Sir Mike Richards, the Government’s former cancer tsar, who is leading a review of cancer screening services in England, said Britain has some of the oldest cancer screening stock in the developed world. Health service managers were raiding budgets intended for new MRI and CT machines to help keep other parts of the NHS afloat, he said. The news comes as data from NHS England shows almost one in four cancer patients do not start treatment on time – the worst performance on record.
Data from NHS England shows more than 220,000 people have been waiting more than six months, 31 per cent up on last year. And 36,857 have been waiting more than nine months, a 39 per cent rise.

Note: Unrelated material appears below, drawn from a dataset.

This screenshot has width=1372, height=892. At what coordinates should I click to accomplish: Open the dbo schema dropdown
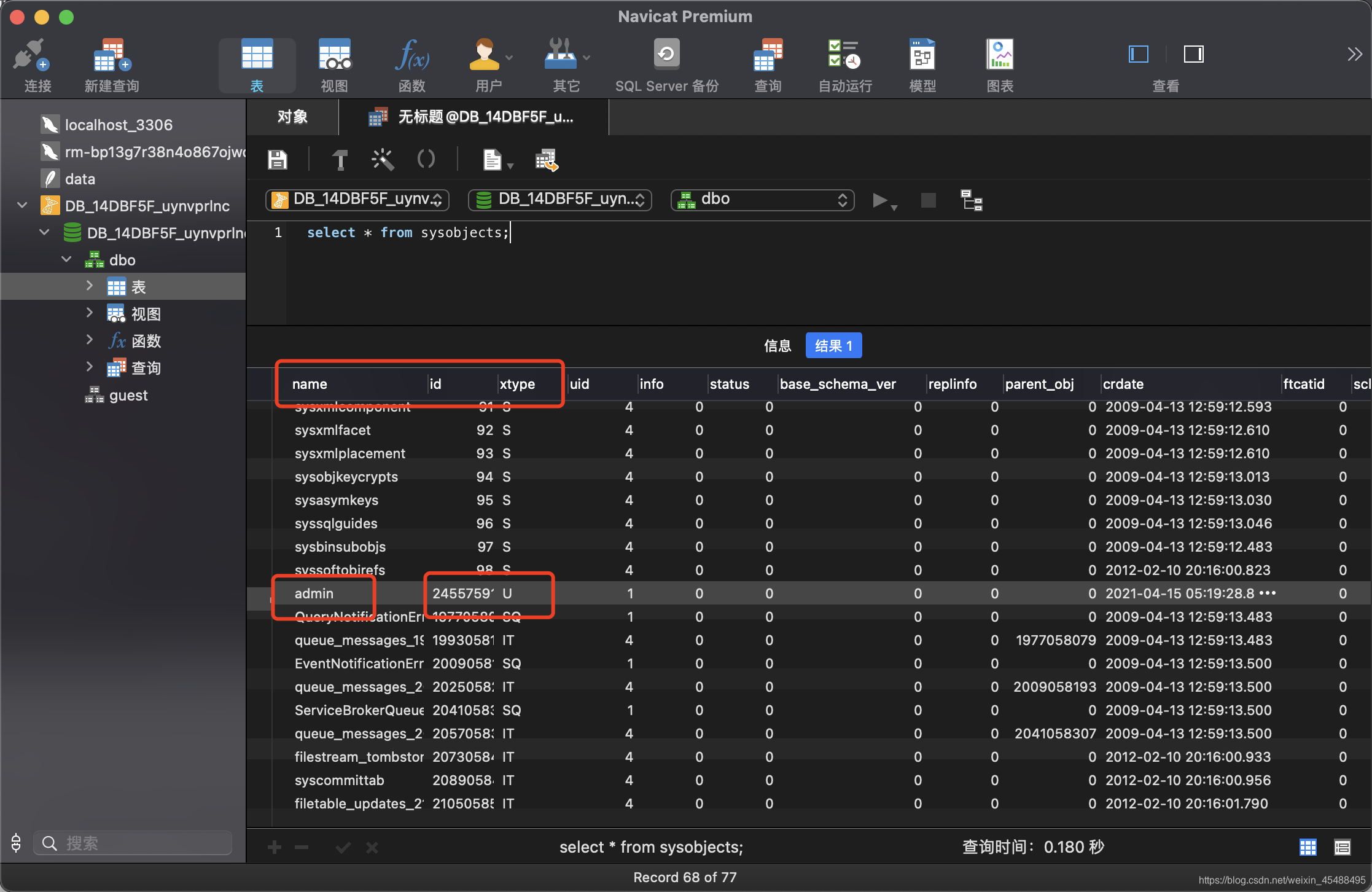click(762, 200)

Speaking at the Health Service Journal’s cancer forum in London earlier this month, Professor Richards said: “What has happened in the past is that capital budgets have been raided so when a scanner ought to be replaced they are not and [the unspent capital] is propping up the revenue side.

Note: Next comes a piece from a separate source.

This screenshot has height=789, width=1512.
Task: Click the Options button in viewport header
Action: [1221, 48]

“We have woefully poor diagnostics in hospitals and if you look at comparisons with other [Organisation for Economic Co-operation and Development] countries we are right down the bottom of the league table both on MRI and CT scanners.”

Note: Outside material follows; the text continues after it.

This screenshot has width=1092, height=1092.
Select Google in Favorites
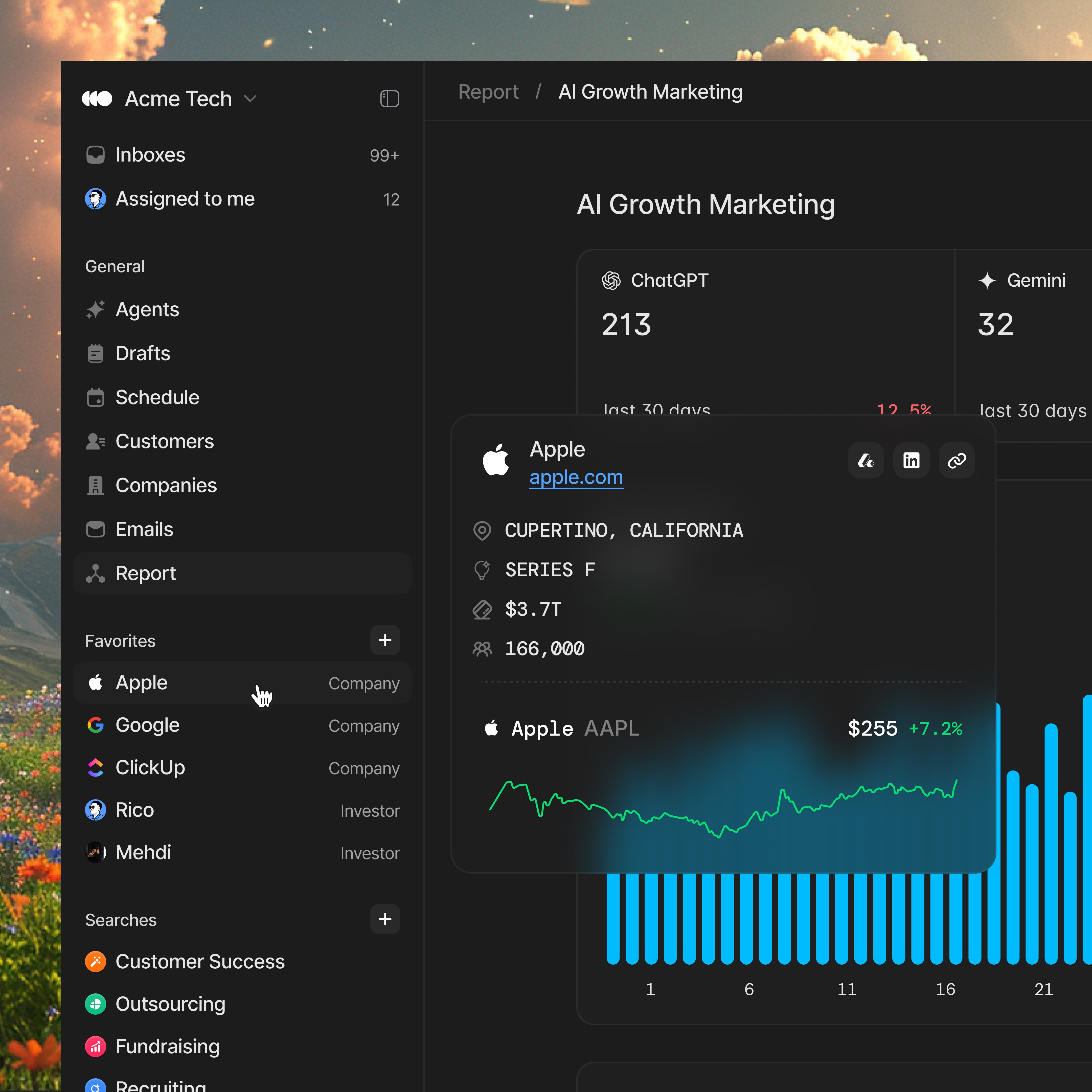[148, 725]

His comments have been backed by leading cancer specialist Professor Karol Sikora, former adviser to the World Health Organisation on cancer care. He said: “Lives are being lost due to delays in referral and also to delays in screening and poor quality images from machines that should have been replaced long ago.
“We have some of the best cancer clinicians in the world but they are having to work with old equipment that should have been binned ages ago.”
In a previous interview Prof Sir Mike Richards said the number of missed opportunities to save lives was the equivalent of a “jumbo jet of people falling from the sky every two weeks”.
A recent report that found the UK ranks 35th out of 37 for the number of CT scanners per person, and 31st out of 36 for MRI scanners.
Last autumn NHS England announced it would overhaul cancer screening as part of the long-term plan and has called on Prof Richards to carry out the review of England’s three national cancer screening programmes – breast, bowel and cervical. His report is expected to be published next summer.
A spokesman for the Department of Health and Social Care said: “We have supported the NHS with £3.9billion for upgrades which are already delivering improvements up and down the country – from new A&Es to state-of-the-art diagnostic equipment.”